Gesha 1931 is from this place.
Its name reflects the place and year it was collected by scientists who fanned out on a research expedition in Ethiopia to catalogue its coffee varieties.
THE FERMENTATION PROCESS
Dry process seems simple: pick the fruit, lay it out in the sun until it turns from red to brown to near-black, and then hull off the thick, dried outer layer in one step to reveal the green bean. It is a method suited to arid regions, where the sun and heat can dry the seed inside the intact fruit skin.
It's often referred to as "natural coffee" because of its simplicity, and because the fruit remains intact and undisturbed, a bit like drying grapes into raisins. Since it requires minimal investment, the dry process method is a default to create cheap commodity-grade coffee in areas that have the right climate capable of drying the fruit and seed.
But it’s a fail in humid or wet regions.
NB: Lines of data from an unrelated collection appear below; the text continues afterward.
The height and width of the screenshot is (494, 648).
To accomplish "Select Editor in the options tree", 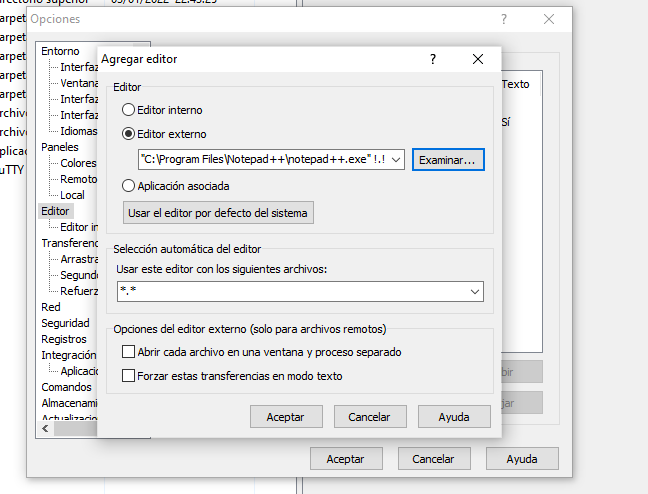I will click(56, 211).
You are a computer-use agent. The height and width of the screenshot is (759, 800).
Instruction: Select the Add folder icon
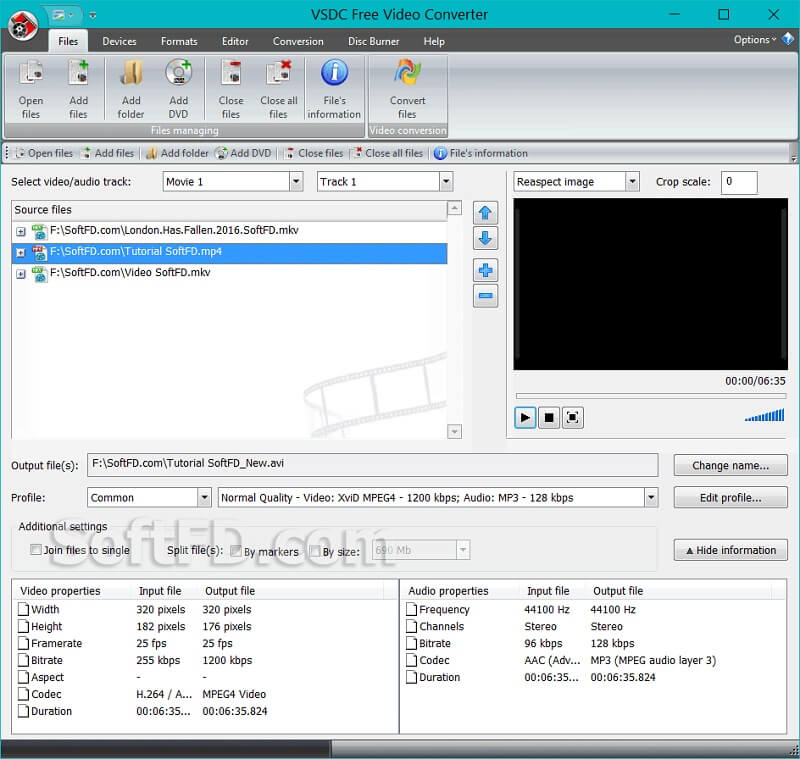[130, 88]
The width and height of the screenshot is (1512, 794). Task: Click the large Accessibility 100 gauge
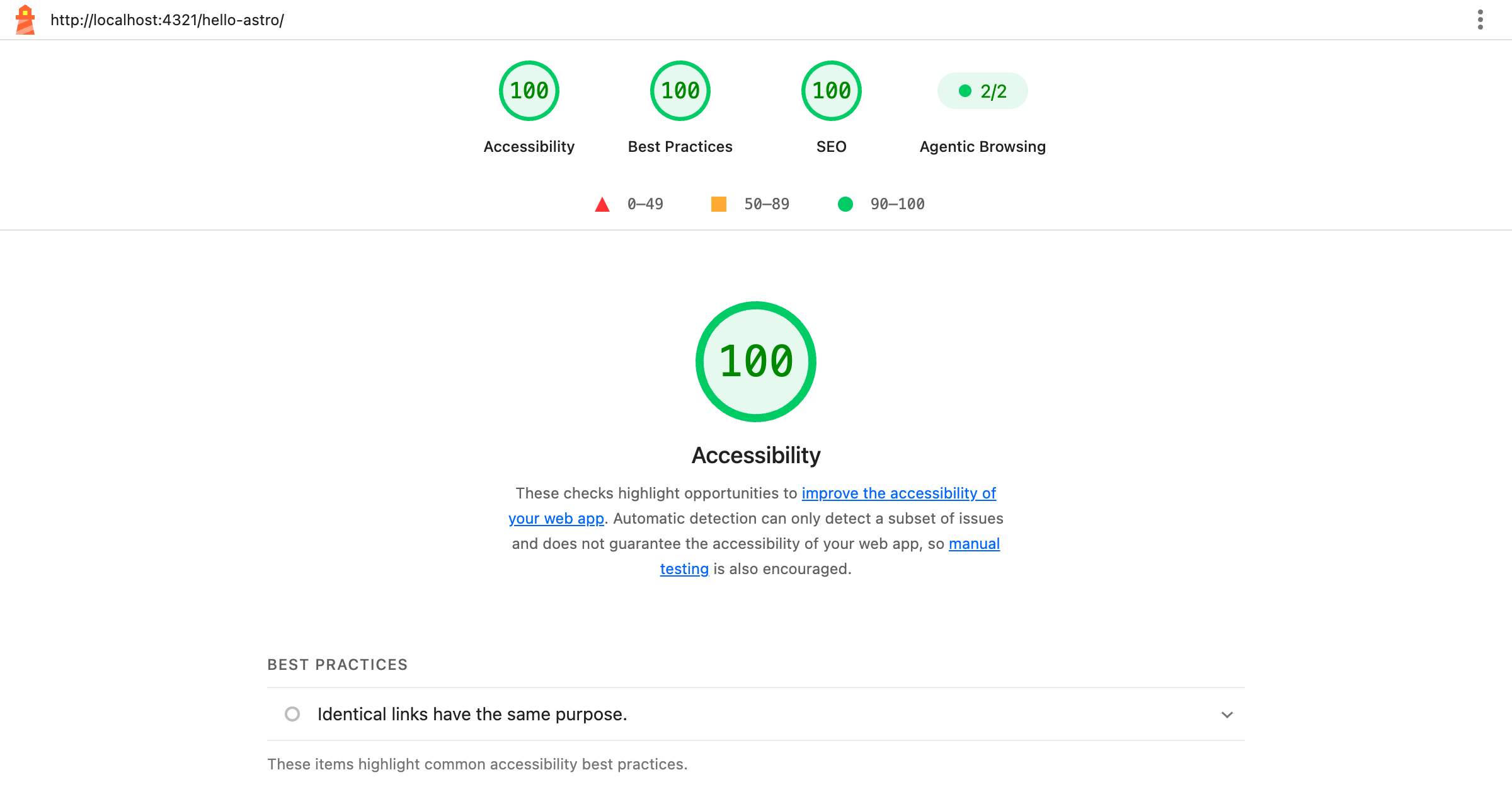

If the drying isn't progressing fast enough, the fruit degrades, rots or gets covered with mould.
Dry-processed coffees can also be wildly inconsistent. If you want a cleanly-fruited, sweet, intense cup, dry process (DP) takes more hand labor than wet process. Even the most careful pickers will take green unripe or semi-ripe coffee off the branch as they pick red, ripe cherry. If these are not removed in the first days of drying, the green turns to brown that is hard to distinguish from the ripe fruit.
For this lot, the coffee bean was dried inside the cherry as the whole coffee fruit. The drying was subsequently completed on raised African beds in full sun for 21-40 days.